Bizzarrìe magrebine

– Tutti fumano ovunque.  Soprattutto nei ristoranti. Ma anche in molti uffici. E nelle strade.  Nei ristoranti anche all’aperto: tu vai a mangiare fuori, e per fuori intendo nel dehors sotto una palma, e rientri che puzzi di fumo come se fossi stato in una baita produttrice di spek dell’alto adige. Poi fumano TUTTI, anche le vecchie, anche i bambini di 5 anni, anche le nonne distinte. Tutti.

– Nelle toilette locali non c’è il bidè. E fin qui… Però ho notato un’insolita installazione a lato della tazza: una specie di canna dell’acqua  con un terminale a forma tronco di cono dotato di uscita fendi-getto, di lunghezza idonea a raggiungere la tazza medesima. Ho immaginato trattarsi di un surrogato di detto bidè, atto a centrare l’obiettivo in maniera più mirata e, se vogliamo, anche più igienica. Però – perché c’è un però – anzi due – alcuni particolari mi hanno inquietato parecchio:
Primo: c’è SOLO il rubinetto dell’acqua fredda. Che a me è sembrata FREDDISSIMA.
Secondo:  il getto che ne fuoriesce è tipo idrante da rimozione manifestanti. Ti vola via la patatina, letteralmente! Se almeno l’acqua fosse tiepidina sarebbe probabilmente piacevole, ma stante la temperatura inaccettabile – chiamiamolo pure liquido refrigerante, và… sembra colluttorio sparato lì!  – direi che la pregevole installazione è forse – forse – agevolmente e tranquillamente utilizzabile solo nei mesi più caldi, luglio e agosto. Non oltre.  Pena il surgelamento e la totale insesibilizzazione della parte interessata. Ho elaborato altre ipotesi di utilizzo dell’importante manufatto metallico atto al trasporto ed alla emissione forzata  di liquidi: ho ipotizzato di tutto, dall’attrezzo per la simulazione del microfono, onde  cantarci dentro per passare il tempo durante ciò che un mio collega creativo chiama ‘il download’, ad un pulisci-orecchie per padiglioni di grandi dimensioni, ma  la più probabile, almeno a mio giudizio, resta la seguente:   trattasi  di strumento metallico semi-snodabile, atto alla rimozione di frammenti fecali rimasti incastrati nelle / adesi alle  pareti della  tazza stessa: la potenza del getto unitamente alla precisione dell’ugello garantiscono l’immediato scalzamento di qualsivoglia materiale da qualsivoglia elemento, a dispetto di forze fisiche uguali e contrarie che li trattengano l’uno all’altro  (es:  feci-ceramica,  californio-berkelio, pane-marmellata).

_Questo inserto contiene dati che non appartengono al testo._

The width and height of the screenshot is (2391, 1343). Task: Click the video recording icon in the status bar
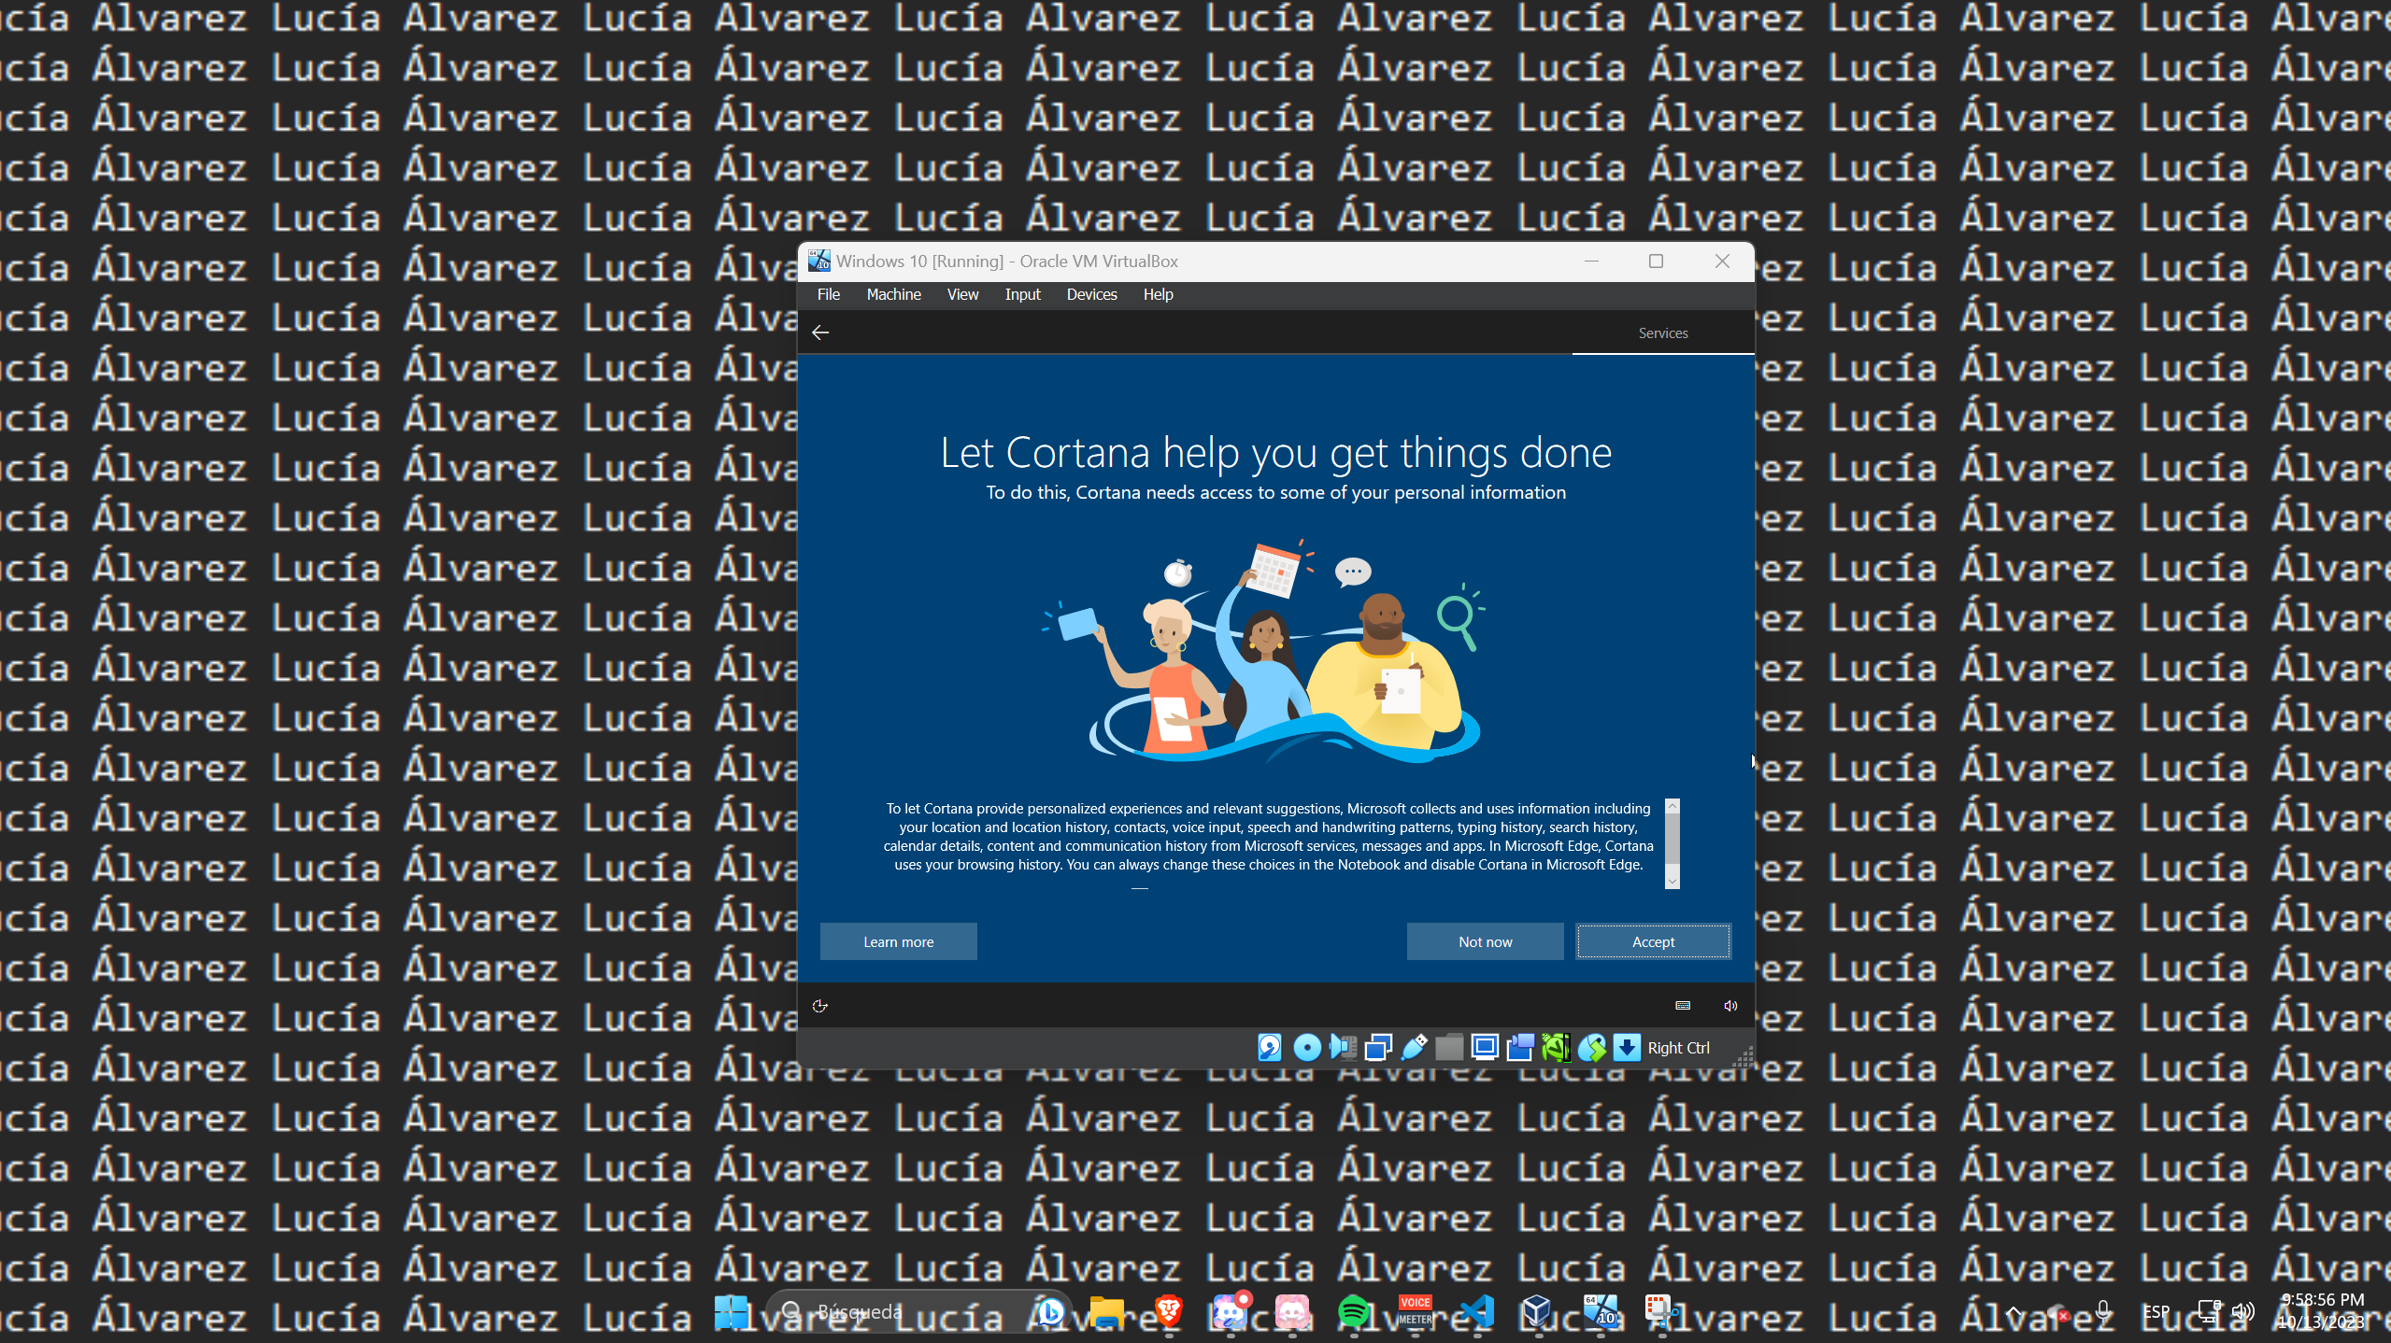(x=1520, y=1047)
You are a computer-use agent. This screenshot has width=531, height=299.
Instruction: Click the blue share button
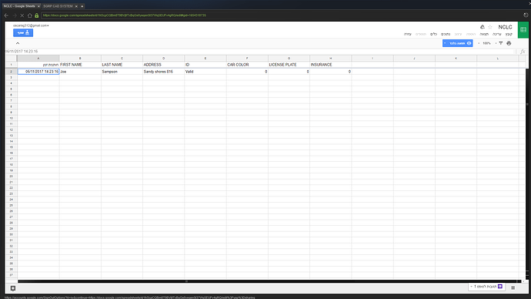(23, 33)
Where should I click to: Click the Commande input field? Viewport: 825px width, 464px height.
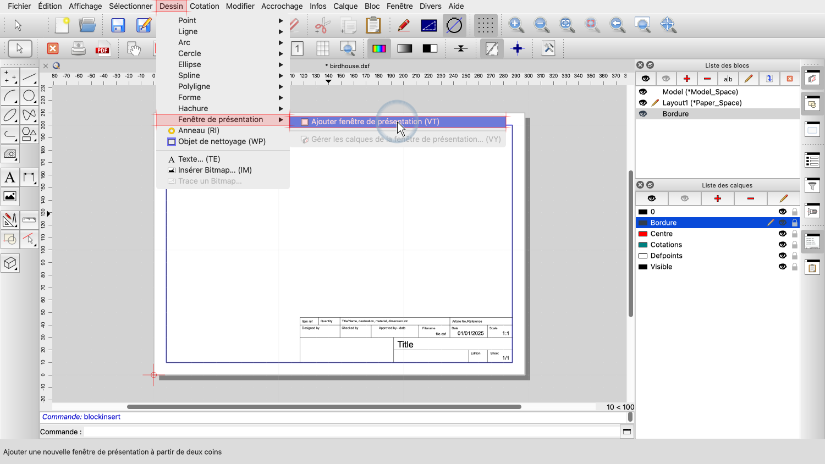[x=351, y=432]
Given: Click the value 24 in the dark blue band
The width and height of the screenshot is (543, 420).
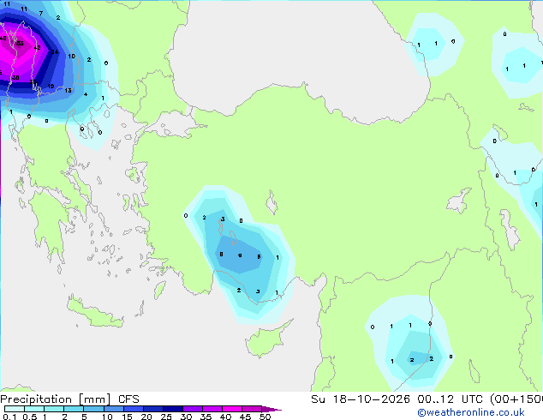Looking at the screenshot, I should (x=54, y=52).
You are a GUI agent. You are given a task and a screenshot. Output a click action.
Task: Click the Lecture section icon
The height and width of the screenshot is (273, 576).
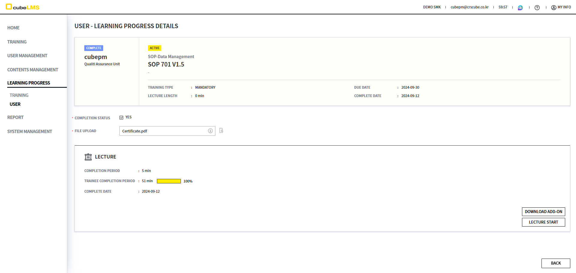88,157
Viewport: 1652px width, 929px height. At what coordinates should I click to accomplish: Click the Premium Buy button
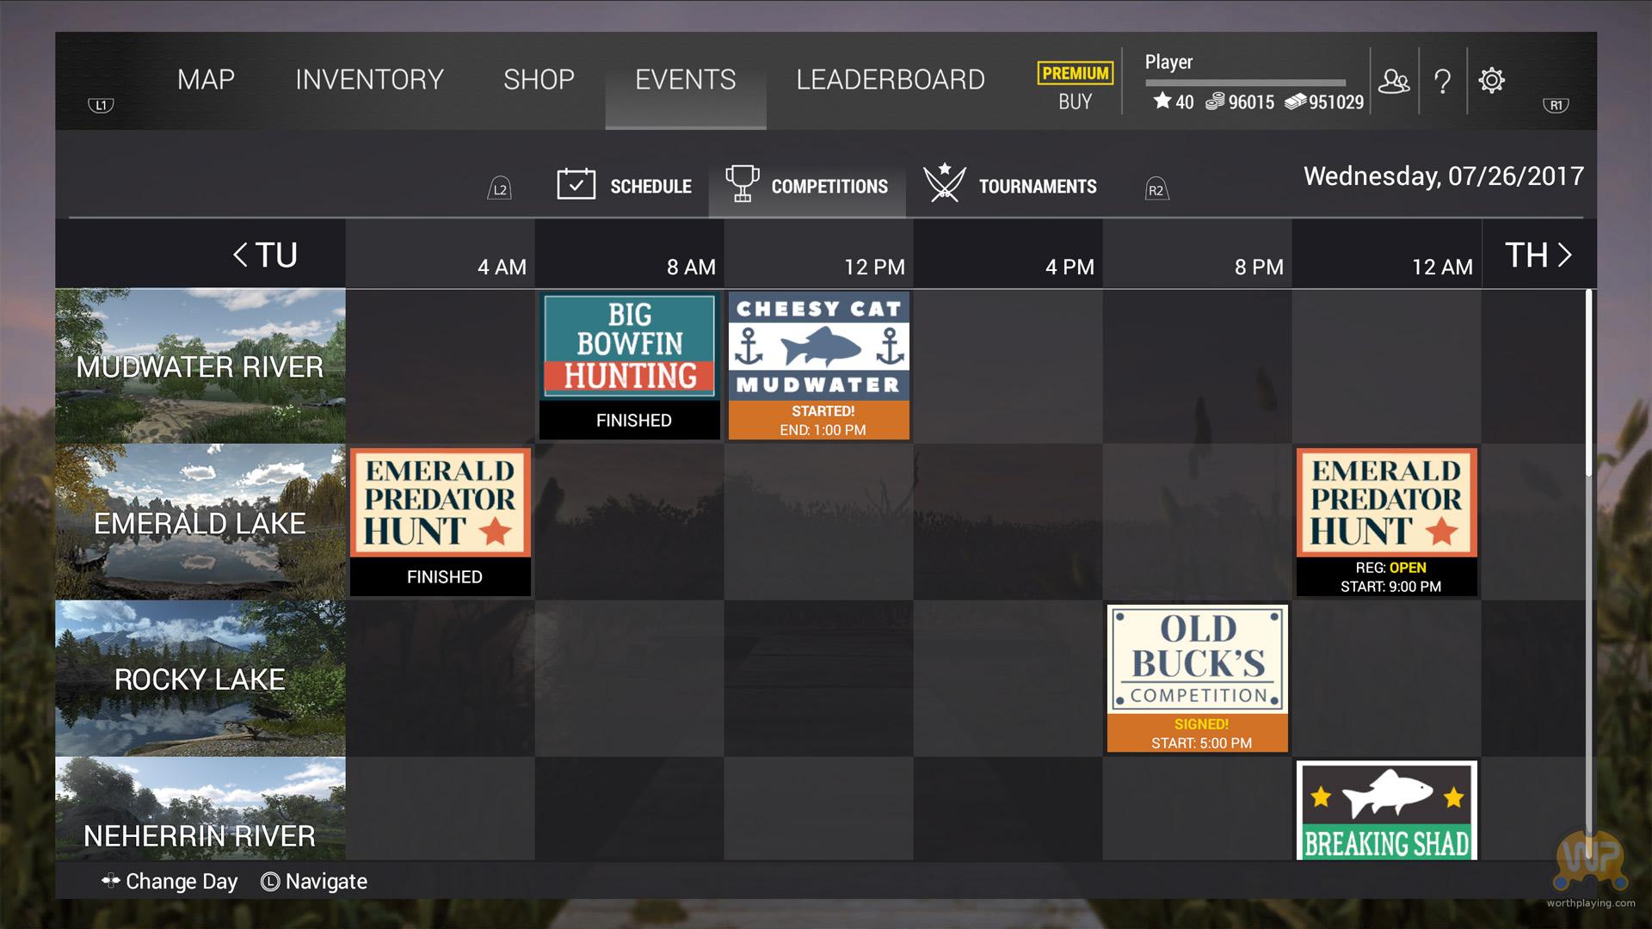coord(1075,87)
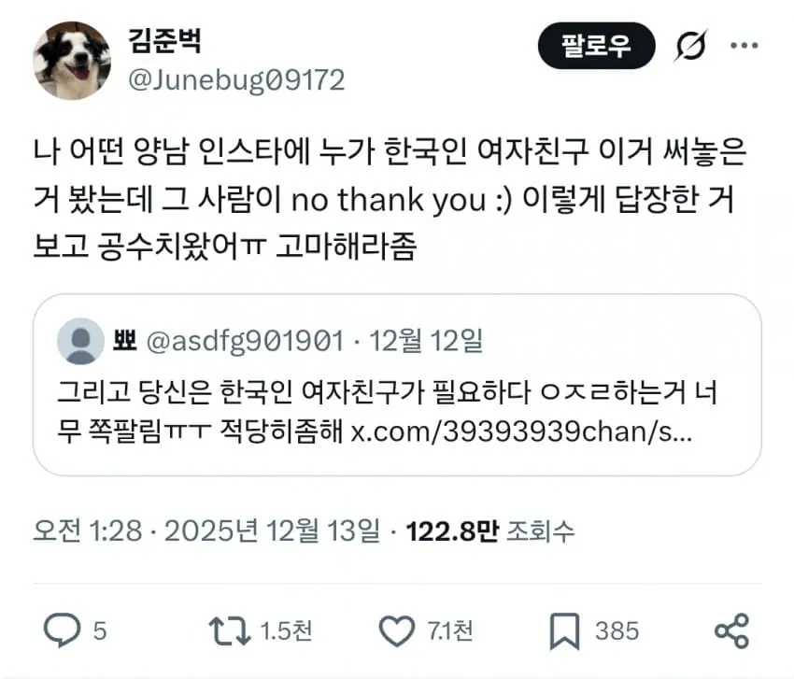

Se al ristorante chiedi una cosa che è sul menu ma non è più disponibile ti garantisci che il cameriere passi le due ore successive a prostrarsi ai tuoi piedi: tutte le sacrosante volte che ripasserà dal tuo tavolo (che per tua massima sfiga è il primo subito dopo la porta della cucina…il ciò non velocizzando il servizio) sprofonderà in un baratro di costernazione manifestandoti tutto il suo rammarico, a nome suo e del  titolare dell’esercizio, per la mancata presenza in cucina di ciò che tu desideravi.  Inutile reiterare il concetto che ‘non importa, non fa niente!’ Lui continuerà imperterrito a scusarsi piangendo sulla tua spalla. Inutile anche rammentargli ogni volta che però il tovagliolo, magari, sarebbe invece gradito, non tanto quanto compensazione della mancata vivanda, quando proprio perché vi sta colando l’olio sul mento. Niente, non otterrete né l’una né l’altra cosa. Metteteci una pietra sopra: rassegnatevi e ciao.

– Il fascino che esercito sul maschio arabo medio è assolutamente incontenibile e variegato:  mentre al mattino i maschi locali mi rivolgono la parola in ascensore in arabo stretto, scambiandomi per fauna locale,  a causa dei miei colori tipicamente mediterranei e probabilmente per via  dell’anomala quantità di peli che mi contraddistingue, al pomeriggio il cliente al meeting si complimenta per il mio eloquio forbito, e alla sera al controllo passaporti l’addetto in divisa mi chiede subito ‘italienne?’ e io ‘mais oui!’ e lui ‘enchanté!’   Vero che qui probabilmente non guardano tanto per il sottile.. vero che il maschio arabo medio non è George Clooney… vero che alla fin fine nessuno mi ha invitato a cena, né regalato diamanti, né offerto cammelli al mio capo in scambio equo e solidale… però son sempre soddisfazioni!!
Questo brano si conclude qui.